Changing tack, I see that print edition of the NBR has an article about what is described as a “war of words” between Shamubeel Eaqub and me, about the contribution of immigration policy to the house prices pressures in Auckland over time. I didn’t recognise the description (“war of words”) and the print edition of NBR isn’t sold this far out in the suburbs so I haven’t yet seen the article, but I just wanted to explain again the difference in how Shamubeel and I are interpreting the same data. I set it out here a few weeks ago.
Shamubeel notes (correctly) that net migration has accounted for only 9 per cent of household formation in New Zealand over the last 50 years. My point is quite simply that net PLT migration (which is probably understated on average over time) is not a description of the contribution of immigration policy.
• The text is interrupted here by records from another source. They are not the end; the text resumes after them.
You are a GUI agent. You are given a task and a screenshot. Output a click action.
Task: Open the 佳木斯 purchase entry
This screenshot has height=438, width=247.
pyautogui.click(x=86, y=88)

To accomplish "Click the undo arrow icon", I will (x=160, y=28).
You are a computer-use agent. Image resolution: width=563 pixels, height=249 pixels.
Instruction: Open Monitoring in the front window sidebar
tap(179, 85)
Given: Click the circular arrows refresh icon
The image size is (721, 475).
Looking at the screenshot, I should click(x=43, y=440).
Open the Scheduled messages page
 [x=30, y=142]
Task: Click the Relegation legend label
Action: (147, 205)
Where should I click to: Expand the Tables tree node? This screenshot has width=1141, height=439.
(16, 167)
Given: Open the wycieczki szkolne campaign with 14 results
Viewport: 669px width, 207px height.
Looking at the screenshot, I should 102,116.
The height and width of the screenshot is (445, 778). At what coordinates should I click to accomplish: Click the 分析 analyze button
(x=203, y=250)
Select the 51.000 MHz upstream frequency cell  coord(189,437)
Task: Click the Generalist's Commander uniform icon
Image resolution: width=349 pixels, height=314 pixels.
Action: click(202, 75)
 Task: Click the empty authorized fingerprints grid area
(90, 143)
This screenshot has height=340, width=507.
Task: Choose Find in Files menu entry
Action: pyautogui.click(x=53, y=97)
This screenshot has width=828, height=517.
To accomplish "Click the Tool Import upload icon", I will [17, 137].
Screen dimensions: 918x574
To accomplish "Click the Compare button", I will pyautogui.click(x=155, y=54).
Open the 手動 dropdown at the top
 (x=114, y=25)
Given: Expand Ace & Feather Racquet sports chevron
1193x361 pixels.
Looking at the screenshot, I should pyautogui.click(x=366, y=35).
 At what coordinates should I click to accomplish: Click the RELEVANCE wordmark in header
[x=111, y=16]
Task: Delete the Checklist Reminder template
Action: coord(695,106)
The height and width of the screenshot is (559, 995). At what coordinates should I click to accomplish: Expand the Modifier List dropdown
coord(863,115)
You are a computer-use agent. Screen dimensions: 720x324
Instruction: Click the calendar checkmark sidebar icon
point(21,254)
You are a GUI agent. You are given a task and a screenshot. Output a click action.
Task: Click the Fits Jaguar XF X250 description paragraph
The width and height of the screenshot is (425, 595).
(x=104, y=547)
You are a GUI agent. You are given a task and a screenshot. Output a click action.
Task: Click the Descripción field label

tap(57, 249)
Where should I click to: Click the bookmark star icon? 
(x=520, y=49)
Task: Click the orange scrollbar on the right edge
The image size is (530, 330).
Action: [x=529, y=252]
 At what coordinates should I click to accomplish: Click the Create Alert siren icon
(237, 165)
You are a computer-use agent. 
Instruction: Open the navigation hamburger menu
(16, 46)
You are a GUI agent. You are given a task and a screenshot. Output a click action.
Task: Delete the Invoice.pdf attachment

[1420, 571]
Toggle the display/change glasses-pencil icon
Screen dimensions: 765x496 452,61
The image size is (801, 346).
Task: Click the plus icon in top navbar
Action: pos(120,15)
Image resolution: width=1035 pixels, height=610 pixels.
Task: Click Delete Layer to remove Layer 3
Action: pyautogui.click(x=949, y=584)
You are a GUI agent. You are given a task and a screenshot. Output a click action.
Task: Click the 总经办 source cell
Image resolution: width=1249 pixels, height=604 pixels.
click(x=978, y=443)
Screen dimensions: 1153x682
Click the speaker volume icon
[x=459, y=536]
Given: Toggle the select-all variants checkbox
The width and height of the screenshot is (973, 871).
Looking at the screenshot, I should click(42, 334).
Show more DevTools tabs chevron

Immigration policy affects the arrival (and duration of stay) of non-citizens. Using the net flow of non-citizens as a proxy for the policy-controlled bit, I concluded that immigration policy accounts for most of the household formation in New Zealand in the last couple of decades. Since 2006, on this proxy, it accounted for 106 per cent of household formation.
I think it would be entirely reasonable to say that, on the one hand, the large net migration outflow of New Zealand citizens over decades has greatly eased pressure on the housing market (taking as given land use restrictions), and, on the other hand, the large net inflow of non-NZ citizens, which is over time a policy-controlled variable, has (even more) greatly exacerbated those pressures. The net effect of the two independent forces might have been modest over 50 years, but one limb is the endogenous behaviour of private NZ citizens, and the other is the direct outcome of policy choices. I might comment further later when I’ve seen the NBR piece.